Planets TRAPPIST-1 may contain water

Planets TRAPPIST-1 may contain water

The scientists decided to check whether the planets of the TRAPPIST-1 system could have water. It turns out that the 3 outer planets are located in a good position with respect to the star.

The discovery of planets in the system was announced in 2017. They all revolve around an ultrashort dwarf, 40 light-years distant from us. Therefore, TRAPPIST-1 has become a planetary system with the largest number of objects of the earth type.

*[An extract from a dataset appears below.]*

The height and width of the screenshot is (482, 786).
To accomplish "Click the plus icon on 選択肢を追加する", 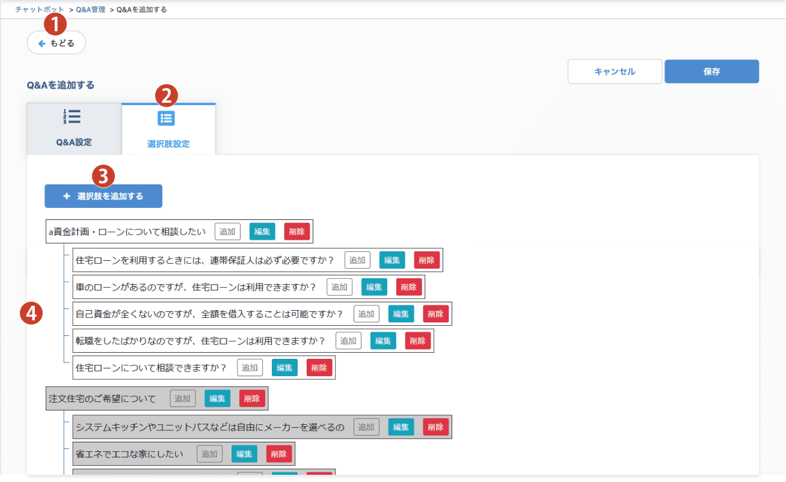I will coord(67,196).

The researchers used the Hubble telescope to study ultraviolet rays. This is an important factor in the evolution of planetary atmospheres. UV light from the star can destroy water vapor, dividing it into hydrogen and oxygen.

If the UV rays are at low energy, then they destroy water molecules, and with a higher energy index they warm up the upper atmosphere, allowing hydrogen and oxygen to escape.

The rotation of the seven planets around TRAPPIST-1. Under the star you can see the constellation Orion Hydrogen gas is separated from the atmosphere of exoplanets and gets into the lens of Hubble. Watching this amount, you can determine how much water has been lost. Most of the UV rays go to TRAPPIST-1b and TRAPPIST-1c, because they are located close to the star.

Planets TRAPPIST-1 may contain water

Sun and TRAPPIST-1. The second star reaches only 11% of the solar diameter and is redder in color. Her planets are located closer to Mercury, so they receive as much radiation as Earth, Venus and Mars.

Over the past 8 billion years, the inner planets could lose more than 20 terrestrial oceans. But the outer planets are able to retain a certain amount of water on the surface. Calculations show that large objects are more likely to have liquid water. But modern telescopes do not allow to say for sure. At the very least, we have excellent candidates who will need to be tested by the future telescope of James Webb.